• _Work instructions_
a: In the interview notes on LLM fine-tuning, translate this sentence into Spanish: "Full fine-tuning updates all weights (costly, catastrophic forgetting)."
b: Extend the interview notes on LLM fine-tuning and RAG past their final line.

8 Full fine-tuning vs parameter-efficient methods (PEFT)? 🔥 Hard
Answer: Full fine-tuning updates all weights (costly, catastrophic forgetting). PEFT: adapters, prefix tuning, LoRA (low-rank matrices). LoRA: W' = W + BA, freeze W, train BA. Saves memory, multi-task serving.
9 Explain LoRA mathematically. Why no inference latency? 🔥 Hard
Answer: LoRA: ΔW = BA (B∈R^{d×r}, A∈R^{r×k}), r << d. Update: h = Wx + BAx. Merge after training: W_merged = W + BA. No extra compute at inference. Reduces trainable params by ~10,000x.
10 How does RLHF work? (ChatGPT) 🔥 Hard
Answer: 1) Supervised fine-tuning (SFT). 2) Train reward model from human preference comparisons. 3) Optimize policy with PPO using reward model. Aligns models with human preferences, reduces harm, improves helpfulness.
11 What is RAG? When to use? 📊 Medium
Answer: RAG = retrieve relevant documents from external corpus, add to context, then generate. Reduces hallucination, handles knowledge updates without retraining, improves factual accuracy. Used in chatbots, QA systems.

• _Source data_
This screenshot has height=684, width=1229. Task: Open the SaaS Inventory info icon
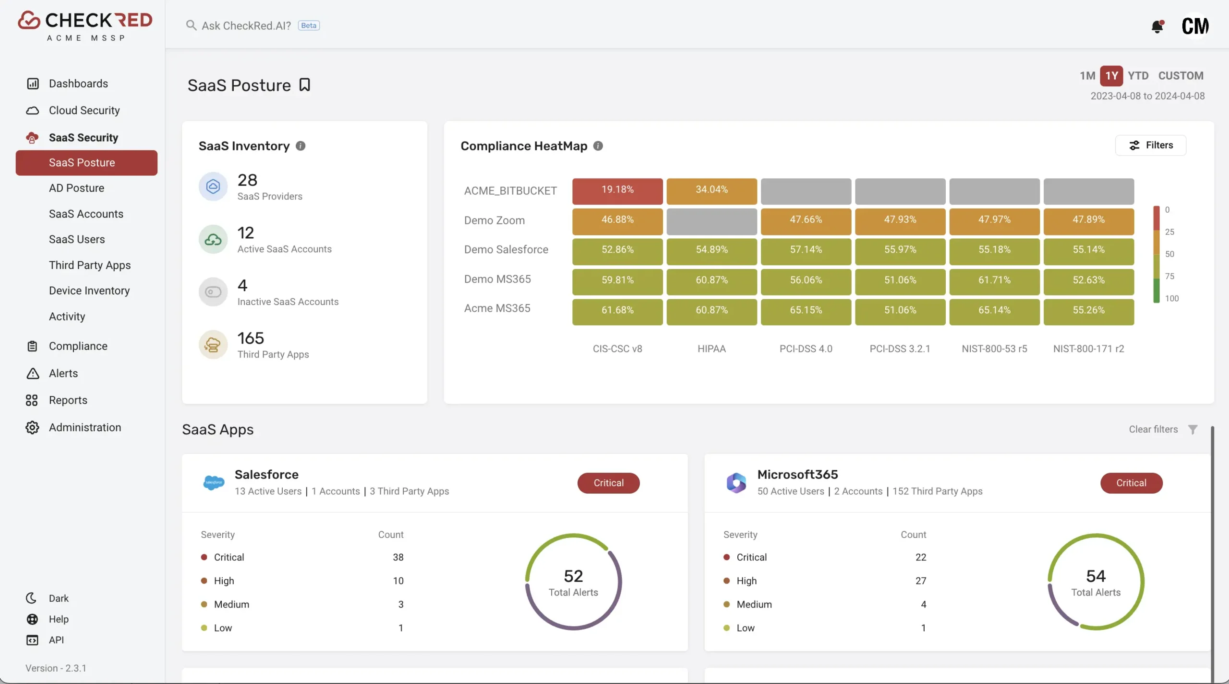[301, 146]
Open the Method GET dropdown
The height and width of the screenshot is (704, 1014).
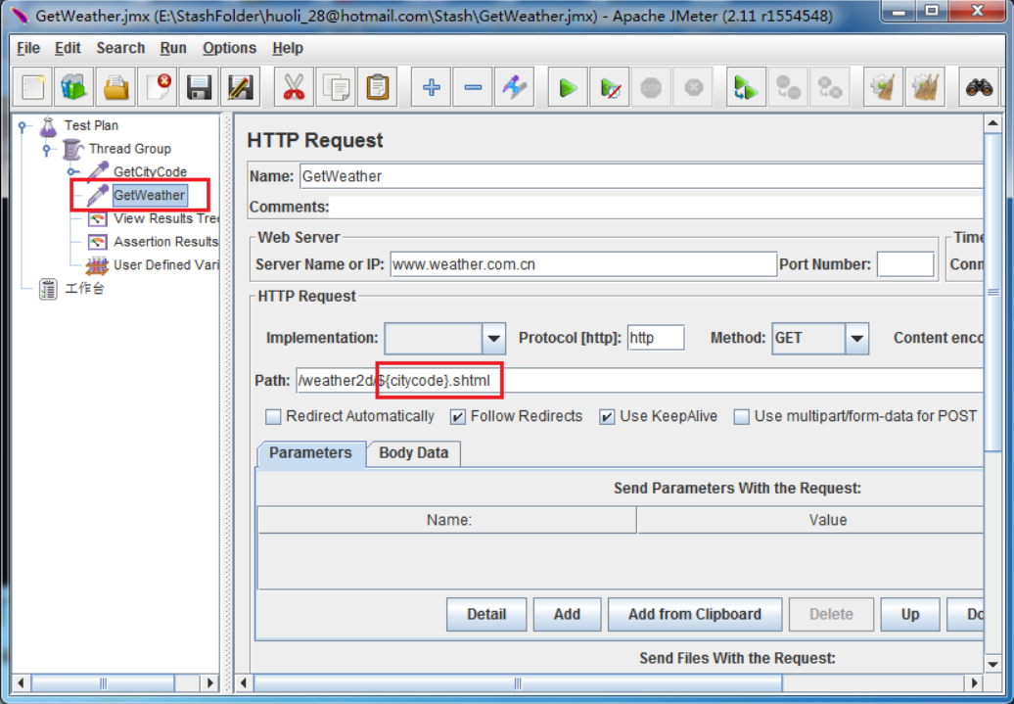[x=857, y=339]
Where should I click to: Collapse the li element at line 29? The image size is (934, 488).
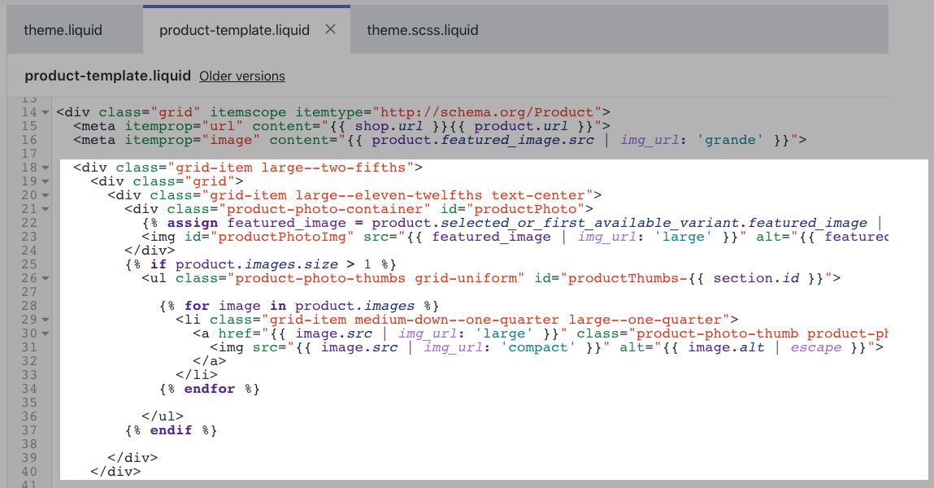point(45,320)
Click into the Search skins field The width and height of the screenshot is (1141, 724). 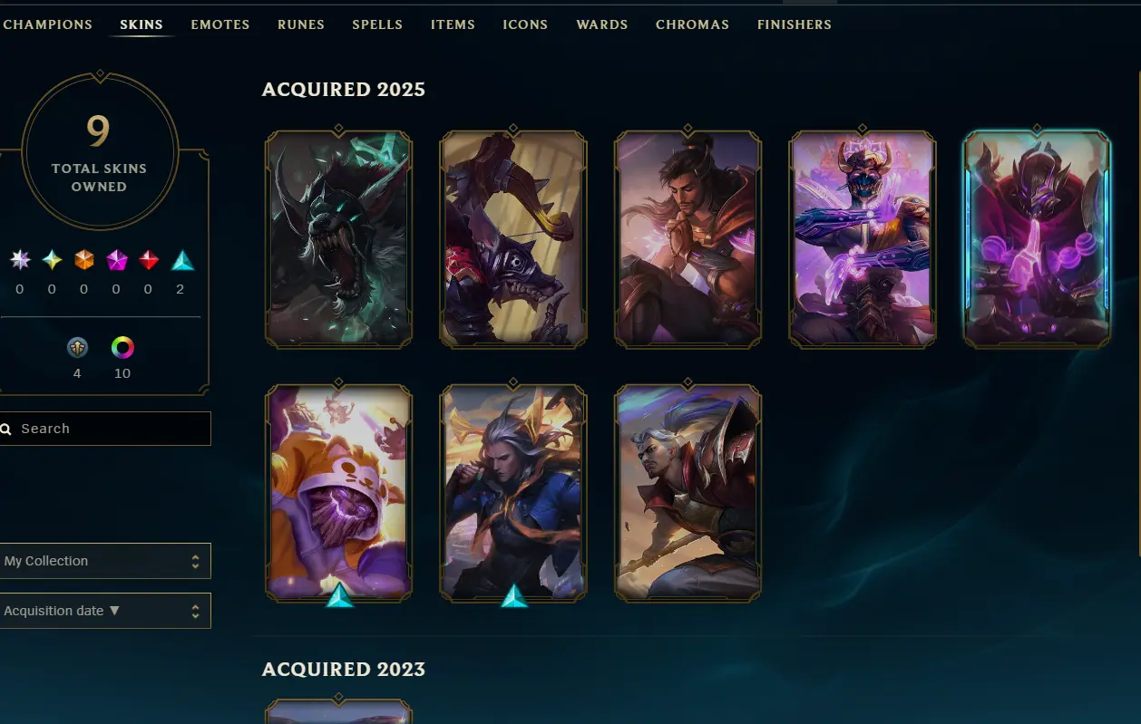pyautogui.click(x=105, y=429)
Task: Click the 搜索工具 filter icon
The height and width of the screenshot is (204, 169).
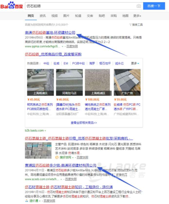Action: [x=131, y=25]
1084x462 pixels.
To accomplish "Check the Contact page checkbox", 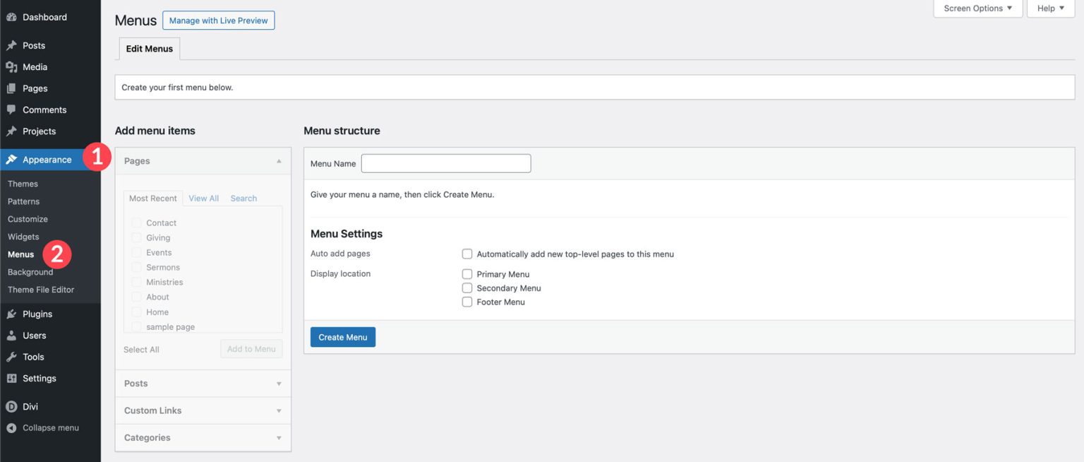I will point(136,223).
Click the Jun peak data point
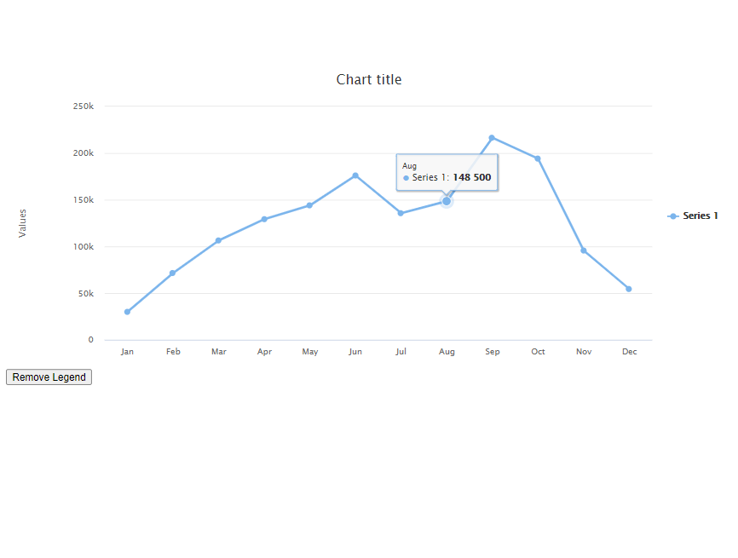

• _Exercise answers_
a: El ajuste fino completo actualiza todos los pesos (costoso, olvido catastrófico).

b:
12 Why do LLMs hallucinate? How to reduce? 🔥 Hard
Answer: Causes: model trained to be helpful (may guess), lack of knowledge, memorized misconceptions, sampling randomness. Mitigation: RAG, prompt engineering (cite sources), temperature reduction, reinforcement learning from feedback, controlled decoding.
13 Temperature scaling vs top-k vs nucleus (top-p) sampling? 📊 Medium
Answer: Temperature T: softmax(logits/T). T→0 greedy, T=1 standard, T>1 more random. Top-k: sample from k highest probability tokens. Top-p (nucleus): sample from smallest set with cumulative probability ≥ p. Often combined.
14 Metrics for evaluating generative models? 🔥 Hard
Answer: Image: Inception Score (IS), FID (Fréchet Inception Distance), Precision/Recall. Text: perplexity, BLEU, ROUGE, METEOR, BERTScore, human evaluation. LLM-as-a-judge (GPT-4). No single metric captures all.
15 What is mode collapse? Solutions? 🔥 Hard
Answer: Generator produces limited varieties (collapses to few modes). Solutions: WGAN (Wasserstein loss), gradient penalty, mini-batch discrimination, unrolled GANs, diverse batch sampling, regularization.
16 Architecture of Stable Diffusion? 🔥 Hard
Answer: 1) VAE encoder/decoder (compress to latent space). 2) U-Net with cross-attention (denoise). 3) Text encoder (CLIP/OpenCLIP). Diffusion in latent space (efficient). Conditioned on text embeddings. Classifier-free guidance.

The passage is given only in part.